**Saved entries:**
○ ○ ○

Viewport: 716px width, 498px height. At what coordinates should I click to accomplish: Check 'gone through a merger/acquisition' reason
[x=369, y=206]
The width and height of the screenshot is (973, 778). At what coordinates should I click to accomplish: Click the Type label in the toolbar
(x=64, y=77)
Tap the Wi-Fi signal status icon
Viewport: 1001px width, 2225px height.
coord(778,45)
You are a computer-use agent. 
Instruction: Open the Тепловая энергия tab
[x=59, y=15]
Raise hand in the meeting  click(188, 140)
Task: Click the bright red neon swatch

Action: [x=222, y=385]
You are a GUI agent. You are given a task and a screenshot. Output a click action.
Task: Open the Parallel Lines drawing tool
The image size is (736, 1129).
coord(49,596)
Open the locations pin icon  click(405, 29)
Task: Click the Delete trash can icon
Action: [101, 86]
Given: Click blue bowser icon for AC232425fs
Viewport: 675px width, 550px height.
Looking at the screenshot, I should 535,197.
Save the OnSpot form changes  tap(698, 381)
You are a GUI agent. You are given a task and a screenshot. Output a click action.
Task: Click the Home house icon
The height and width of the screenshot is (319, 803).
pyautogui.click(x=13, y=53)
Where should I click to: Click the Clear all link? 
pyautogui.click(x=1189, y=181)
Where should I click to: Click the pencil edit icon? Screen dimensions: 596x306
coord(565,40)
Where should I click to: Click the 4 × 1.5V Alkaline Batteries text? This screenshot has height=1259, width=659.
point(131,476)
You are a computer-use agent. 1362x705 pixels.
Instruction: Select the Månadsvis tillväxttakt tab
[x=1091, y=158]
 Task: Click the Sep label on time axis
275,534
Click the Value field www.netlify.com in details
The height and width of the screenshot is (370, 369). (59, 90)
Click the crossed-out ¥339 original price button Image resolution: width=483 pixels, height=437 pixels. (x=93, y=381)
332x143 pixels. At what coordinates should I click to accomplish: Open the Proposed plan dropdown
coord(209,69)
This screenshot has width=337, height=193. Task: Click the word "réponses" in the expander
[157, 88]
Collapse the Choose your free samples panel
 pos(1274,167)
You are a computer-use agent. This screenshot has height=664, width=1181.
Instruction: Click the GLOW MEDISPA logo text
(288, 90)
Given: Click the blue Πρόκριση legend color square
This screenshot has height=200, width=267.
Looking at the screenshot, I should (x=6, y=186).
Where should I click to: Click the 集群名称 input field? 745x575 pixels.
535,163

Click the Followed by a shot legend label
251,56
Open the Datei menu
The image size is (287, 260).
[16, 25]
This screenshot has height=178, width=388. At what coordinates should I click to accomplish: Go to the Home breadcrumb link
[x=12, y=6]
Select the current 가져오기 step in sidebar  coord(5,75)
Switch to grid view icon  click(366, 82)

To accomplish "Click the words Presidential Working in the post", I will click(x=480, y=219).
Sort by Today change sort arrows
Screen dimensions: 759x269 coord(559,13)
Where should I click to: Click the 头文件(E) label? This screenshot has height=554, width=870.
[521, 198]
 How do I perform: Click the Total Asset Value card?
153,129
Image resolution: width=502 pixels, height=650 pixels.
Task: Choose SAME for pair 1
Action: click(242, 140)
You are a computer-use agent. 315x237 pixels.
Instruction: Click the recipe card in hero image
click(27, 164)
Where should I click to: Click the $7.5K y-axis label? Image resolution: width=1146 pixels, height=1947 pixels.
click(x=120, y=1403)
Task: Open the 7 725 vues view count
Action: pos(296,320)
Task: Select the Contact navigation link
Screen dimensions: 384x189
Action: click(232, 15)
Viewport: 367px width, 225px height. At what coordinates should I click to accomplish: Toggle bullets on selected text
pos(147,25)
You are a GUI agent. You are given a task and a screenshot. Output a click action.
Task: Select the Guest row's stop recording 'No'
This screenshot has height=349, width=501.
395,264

○ ○ ○

**YOUR OBJECTIVE:** The answer must be every line from the records above that contains the word "computer", copied out.

**TASK ANSWER:**
You are a computer-use agent. 
You are a computer-use agent. 1362x705 pixels.
You are a computer-use agent. This screenshot has height=664, width=1181.
You are a computer-use agent. 315x237 pixels.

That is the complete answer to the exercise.